When debriefing question 3b, we like to say that the value of the limit tells us what should have happened at x=2, if there was not a hole. This relates back to the idea of a limit being an intended value. It also helps explain how the “simplified form” in 5a is identical to the original function EXCEPT that it is defined at x=2, and thus we can see what the y-value should have been (aka, the y-value of the hole).
Make sure that students know that “0/0” is not the value of the limit! It is simply an indicator that the limit is indeterminate with the current strategy of direct substitution, and another strategy will need to be found. In AP Calculus, it will become very important that students never write “=0/0” since 0/0 is not a fixed value that can be equivalent to another fixed value. Although I use correct notation when I write my work, I tend to overlook some of these mistakes when my students make them initially. Insisting on the rigor of AP Calculus when students first encounter an idea at the Precalculus level is demotivating and takes away from the purpose of the lesson.

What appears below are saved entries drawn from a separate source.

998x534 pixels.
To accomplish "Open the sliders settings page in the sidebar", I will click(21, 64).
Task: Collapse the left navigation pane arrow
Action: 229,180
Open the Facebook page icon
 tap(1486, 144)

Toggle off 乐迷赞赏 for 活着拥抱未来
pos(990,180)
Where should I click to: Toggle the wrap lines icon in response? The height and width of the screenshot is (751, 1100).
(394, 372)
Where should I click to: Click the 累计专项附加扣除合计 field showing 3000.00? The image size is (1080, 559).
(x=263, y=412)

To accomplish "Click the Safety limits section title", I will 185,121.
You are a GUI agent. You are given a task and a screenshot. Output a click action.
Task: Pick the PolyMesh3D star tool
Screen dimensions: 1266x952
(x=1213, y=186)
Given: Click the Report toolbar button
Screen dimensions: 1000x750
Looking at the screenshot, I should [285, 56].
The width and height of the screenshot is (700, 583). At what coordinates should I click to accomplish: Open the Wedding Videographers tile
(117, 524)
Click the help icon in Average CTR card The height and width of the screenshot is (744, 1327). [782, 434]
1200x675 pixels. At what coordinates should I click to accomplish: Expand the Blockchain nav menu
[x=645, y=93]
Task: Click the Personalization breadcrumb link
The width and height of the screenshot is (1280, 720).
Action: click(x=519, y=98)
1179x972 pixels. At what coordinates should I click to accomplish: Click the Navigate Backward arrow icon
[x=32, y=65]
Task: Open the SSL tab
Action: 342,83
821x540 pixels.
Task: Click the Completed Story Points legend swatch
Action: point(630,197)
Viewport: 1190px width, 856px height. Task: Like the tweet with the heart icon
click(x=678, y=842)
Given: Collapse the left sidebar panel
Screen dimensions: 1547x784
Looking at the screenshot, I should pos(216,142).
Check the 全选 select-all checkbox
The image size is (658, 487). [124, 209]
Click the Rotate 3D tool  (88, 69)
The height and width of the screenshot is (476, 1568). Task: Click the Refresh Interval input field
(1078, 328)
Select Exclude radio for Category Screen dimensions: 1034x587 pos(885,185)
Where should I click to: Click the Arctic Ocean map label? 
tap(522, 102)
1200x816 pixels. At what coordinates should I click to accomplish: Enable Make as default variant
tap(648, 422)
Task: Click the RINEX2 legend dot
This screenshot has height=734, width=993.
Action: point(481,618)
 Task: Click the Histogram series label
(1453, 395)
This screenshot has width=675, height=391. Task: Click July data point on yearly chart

One idea that is obvious to us teachers but less transparent to teachers is the relationship between the factored form of a rational function and the result of using direct substitution to evaluate the limit. While students know that a common factor in the numerator and denominator denotes a hole, and they learn that the indeterminate form 0/0 indicates a hole, they don’t necessarily see the relationship between the two, namely that the numerator and denominator functions have the same zero!